Neonatal stroke

Intracranial haemorrhage

Subarachnoid haemorrhage

Subarachnoid haemorrhage (SAH) arises as a result of either rupture of veins bridging the subarachnoid space or rupture of vessels within the leptomeningeal plexus. SAH is a very common finding at autopsy and does not necessarily indicate the presence of underlying brain injury. Large SAH is particularly likely in babies with coagulopathy. A large collection of clotted subarachnoid blood can cause a convex space-occupying lesion (convexity haemorrhage), usually over the temporal or occipital region with an adjacent parenchymal venous infarction.
Convulsions are the most common sign associated with SAH in the term infant and usually present in the first 24 hours of life. Blood is always present in the subarachnoid fluid on lumbar puncture. The prognosis for SAH is good unless there is an extensive convexity bleed.
Cranial ultrasound is unreliable method for diagnosing this condition. Diagnosis is made by CT or MRI.


Subdural haemorrhage

Subdural haemorrhage (SDH) arises as a result of rupture of bridging veins, tearing of dural membranes or laceration of the dura from skull displacement. SDH is particularly associated with vacuum extraction.
Clinical signs include tense fontanelle, , hypotonia and lethargy; symptoms related to posterior fossa injury include apnoea, irregular sighing respiration, fixed bradycardia, opisthotonus and skewed deviation of the eyes. Seizures may not be prominent in subtentorial bleeds. SDH’s are also most reliably detected on CT or MRI scanning.

(Saved data entries)
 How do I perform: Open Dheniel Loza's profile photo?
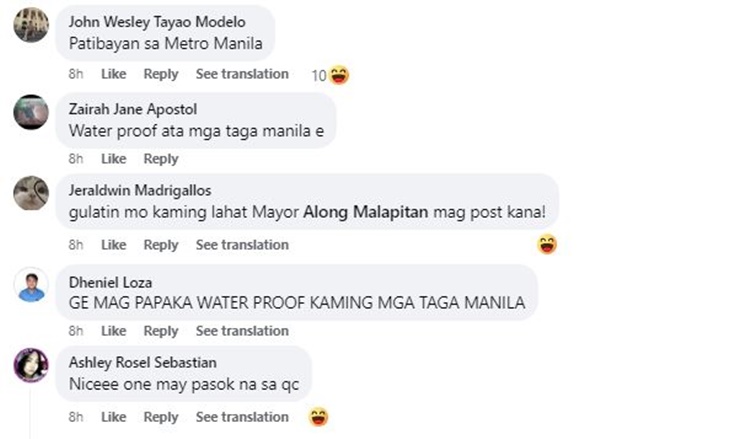pyautogui.click(x=31, y=285)
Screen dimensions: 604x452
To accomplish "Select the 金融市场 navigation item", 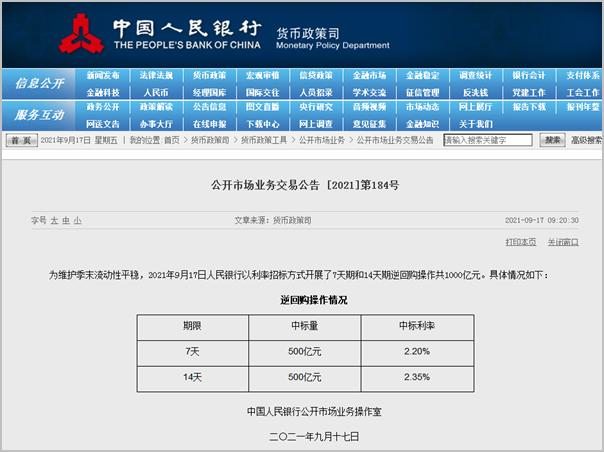I will 369,76.
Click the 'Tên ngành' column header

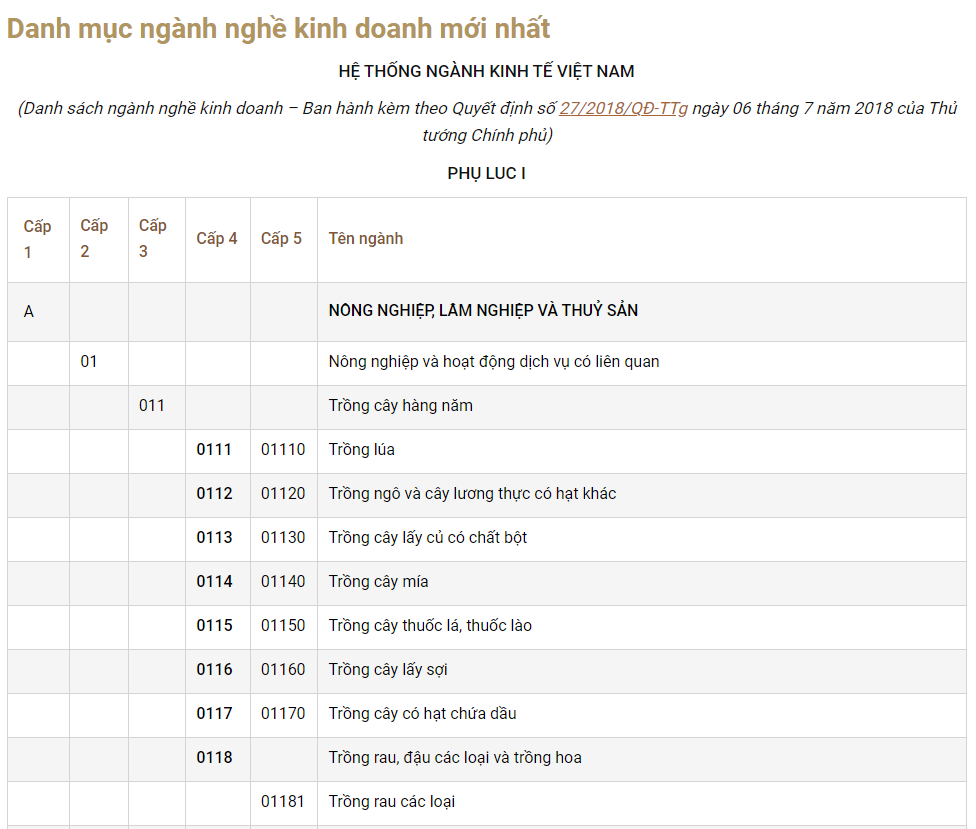coord(366,239)
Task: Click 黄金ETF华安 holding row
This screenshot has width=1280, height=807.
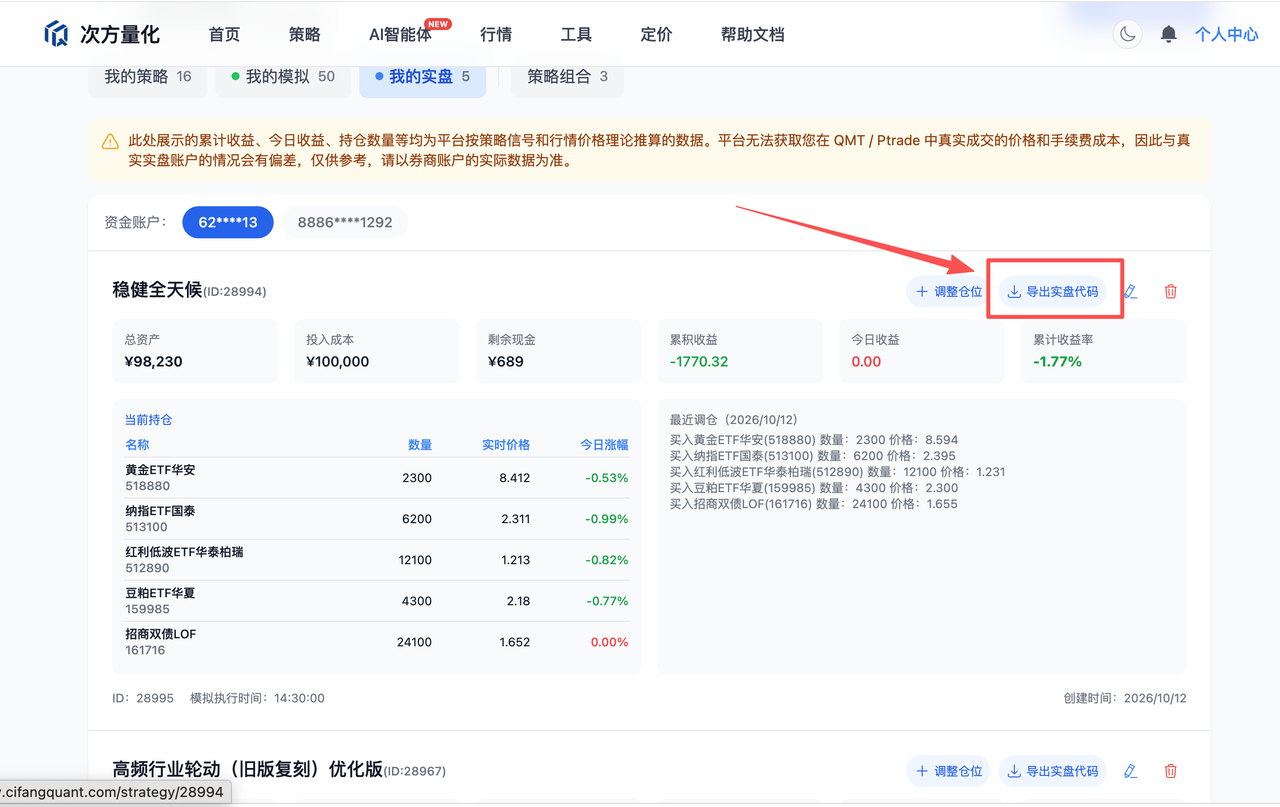Action: tap(377, 478)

= What you will do =
1 – Based on the neonatal stroke page, answer yes or no to each statement and quote the words that decide it: (a) The outlook for SAH is good unless there is an extensive convexity bleed. (b) Cranial ultrasound is a dependable way to diagnose SAH. (c) SDH is particularly linked to vacuum extraction.
2 – Answer these from the neonatal stroke page:
(a) When do convulsions linked to SAH in the term infant usually appear?
(b) Over which regions does a convexity haemorrhage usually form?
(c) What may not be prominent in subtentorial bleeds?
These records come from a different source than the text.

= Answer set =
1 –
(a) Yes: "The prognosis for SAH is good unless there is an extensive convexity bleed."
(b) No: "Cranial ultrasound is unreliable method for diagnosing this condition."
(c) Yes: "SDH is particularly associated with vacuum extraction."

2 –
(a) In the first 24 hours of life.
(b) Over the temporal or occipital region.
(c) Seizures.